EXERCISE REQUIREMENTS → Return nothing but the lines from the line with "Where should I click to: Click" through the last line of the entries that follow, copied exactly and free of pictures.
▼
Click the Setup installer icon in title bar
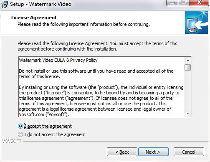This screenshot has width=210, height=162. pos(5,4)
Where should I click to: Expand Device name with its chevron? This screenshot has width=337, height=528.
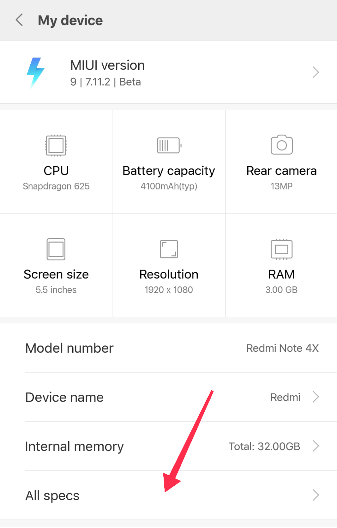point(316,397)
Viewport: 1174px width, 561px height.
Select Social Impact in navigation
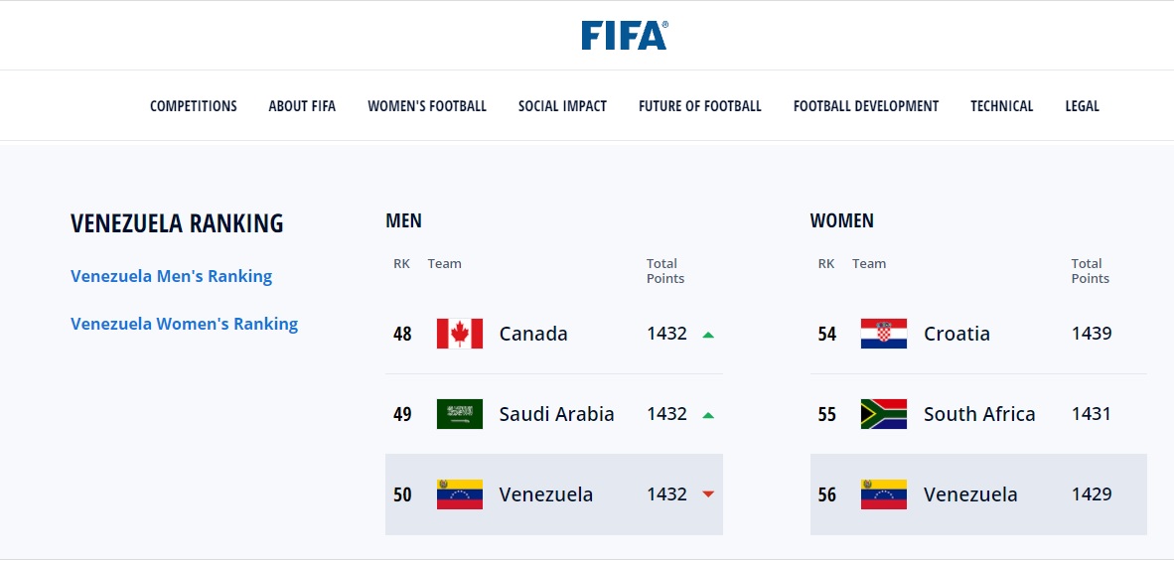pos(562,106)
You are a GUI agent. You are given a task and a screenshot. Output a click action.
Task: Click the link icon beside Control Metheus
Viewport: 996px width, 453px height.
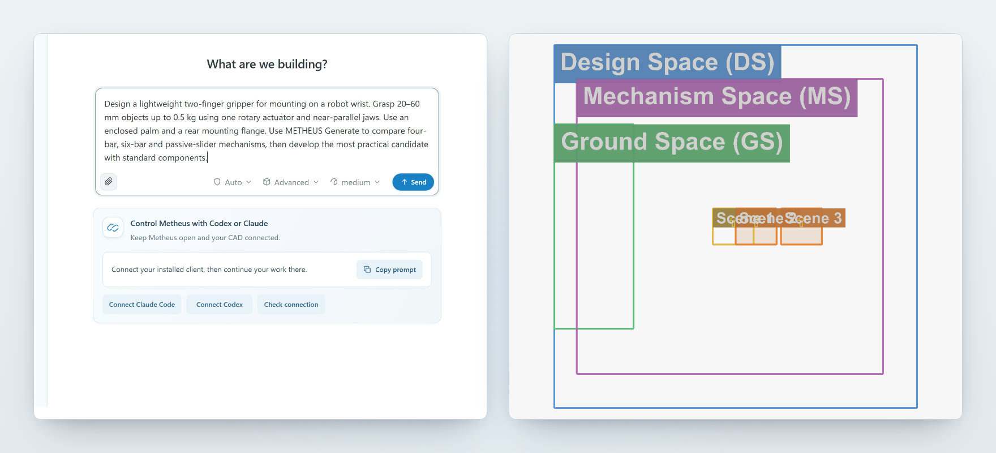[x=113, y=228]
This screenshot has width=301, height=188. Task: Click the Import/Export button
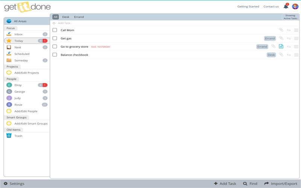pyautogui.click(x=281, y=183)
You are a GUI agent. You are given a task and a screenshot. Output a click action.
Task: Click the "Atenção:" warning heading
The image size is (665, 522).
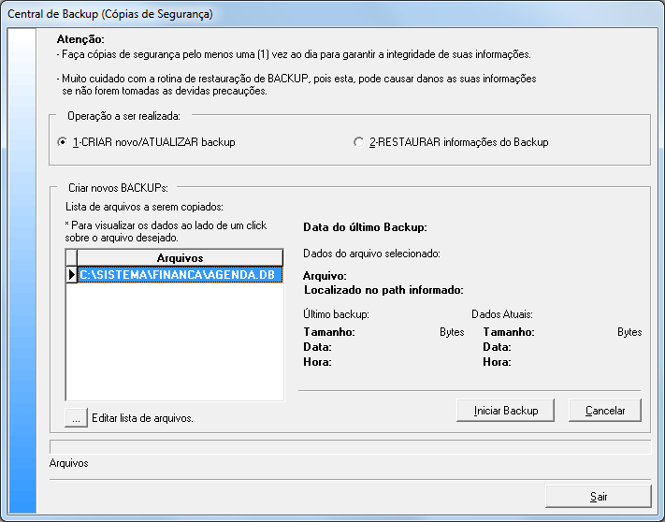click(x=80, y=39)
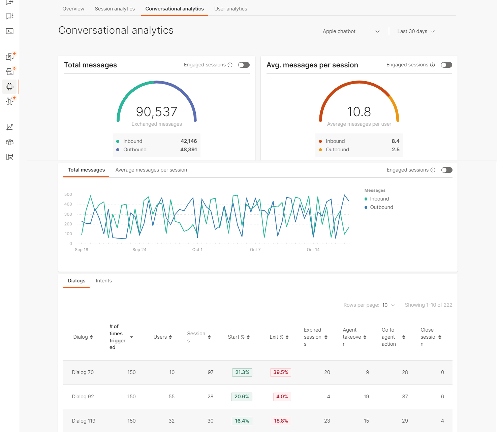
Task: Switch to the Session analytics tab
Action: (115, 9)
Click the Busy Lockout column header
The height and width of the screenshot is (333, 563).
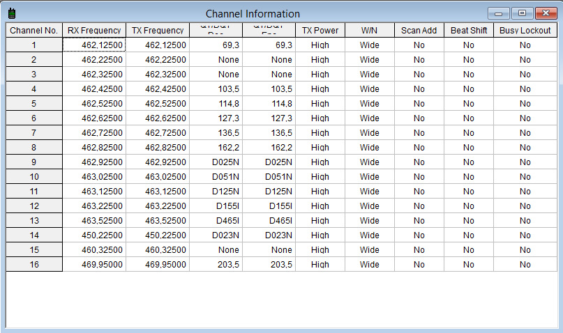525,31
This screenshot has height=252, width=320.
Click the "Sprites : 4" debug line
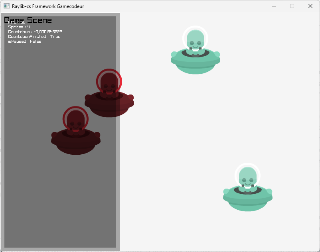tap(19, 27)
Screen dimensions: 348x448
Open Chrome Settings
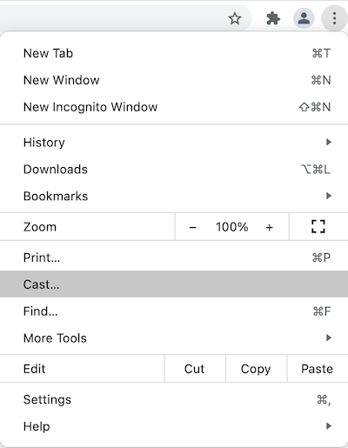point(174,399)
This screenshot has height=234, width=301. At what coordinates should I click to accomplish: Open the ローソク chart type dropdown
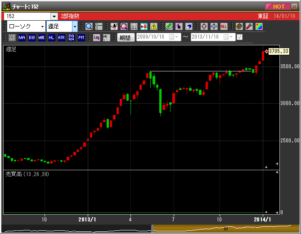point(42,26)
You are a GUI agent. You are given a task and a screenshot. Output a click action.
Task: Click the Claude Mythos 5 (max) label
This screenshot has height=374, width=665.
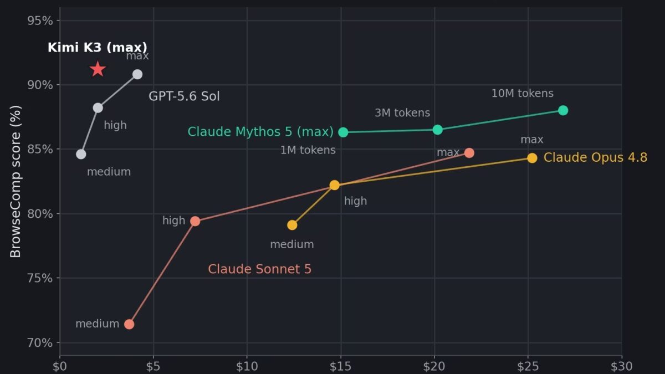coord(260,132)
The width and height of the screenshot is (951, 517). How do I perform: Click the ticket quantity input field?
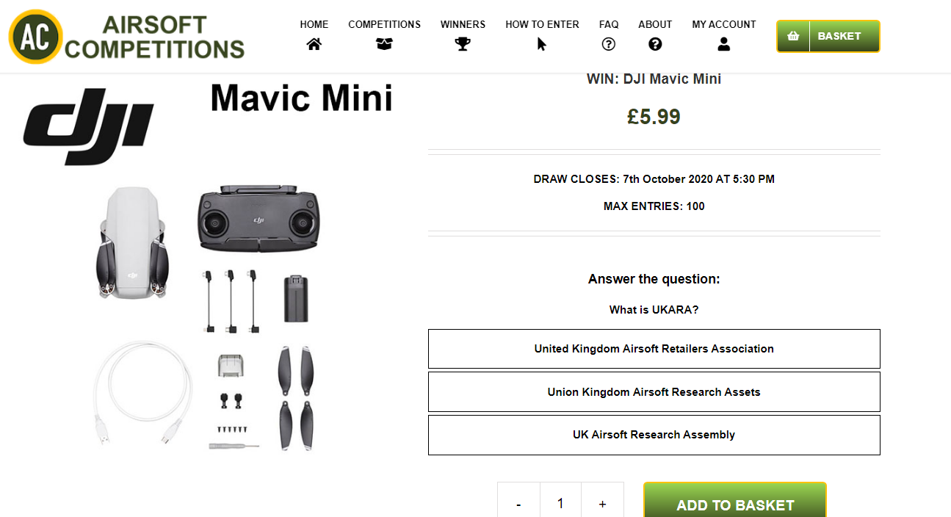pos(560,504)
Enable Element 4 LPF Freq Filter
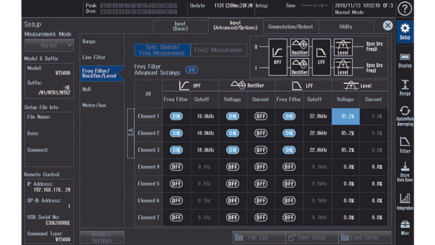 [289, 167]
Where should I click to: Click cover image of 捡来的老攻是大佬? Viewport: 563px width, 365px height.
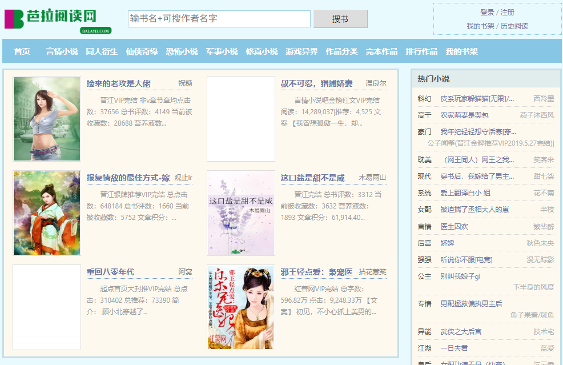tap(47, 119)
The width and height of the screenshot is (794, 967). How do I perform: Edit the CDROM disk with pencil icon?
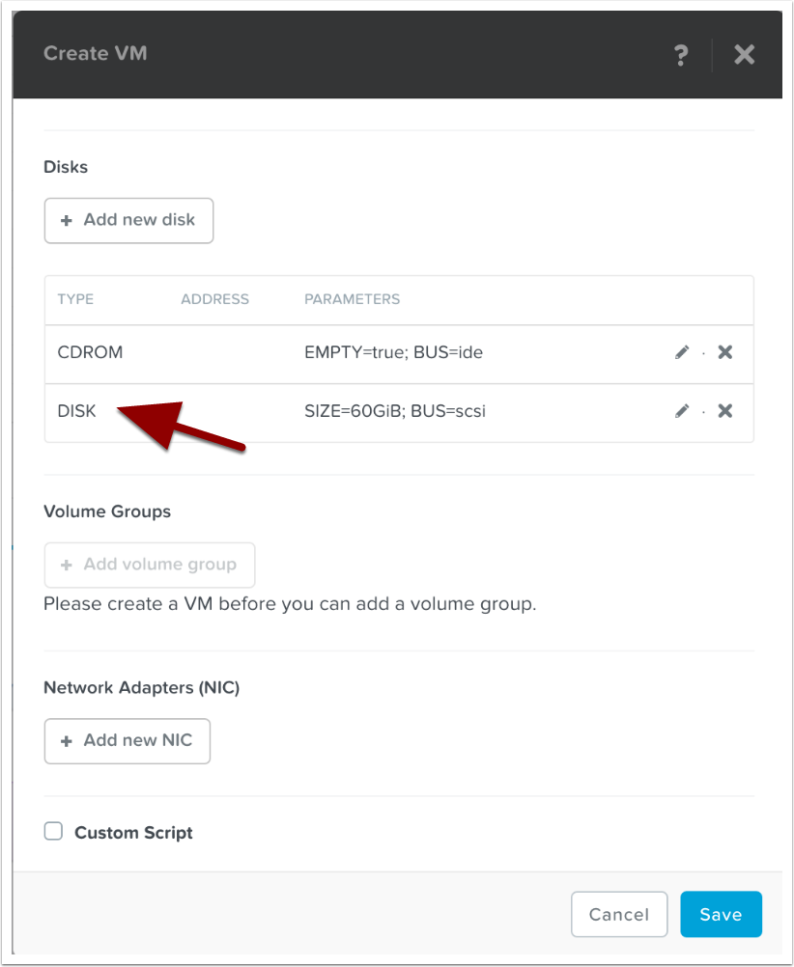(682, 353)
▲
SOLVED EXERCISE →
Where should I click to: Click cover image of 捡来的老攻是大佬? Viewport: 563px width, 365px height.
tap(47, 119)
The width and height of the screenshot is (794, 967). How do I perform: Edit the CDROM disk with pencil icon?
(682, 353)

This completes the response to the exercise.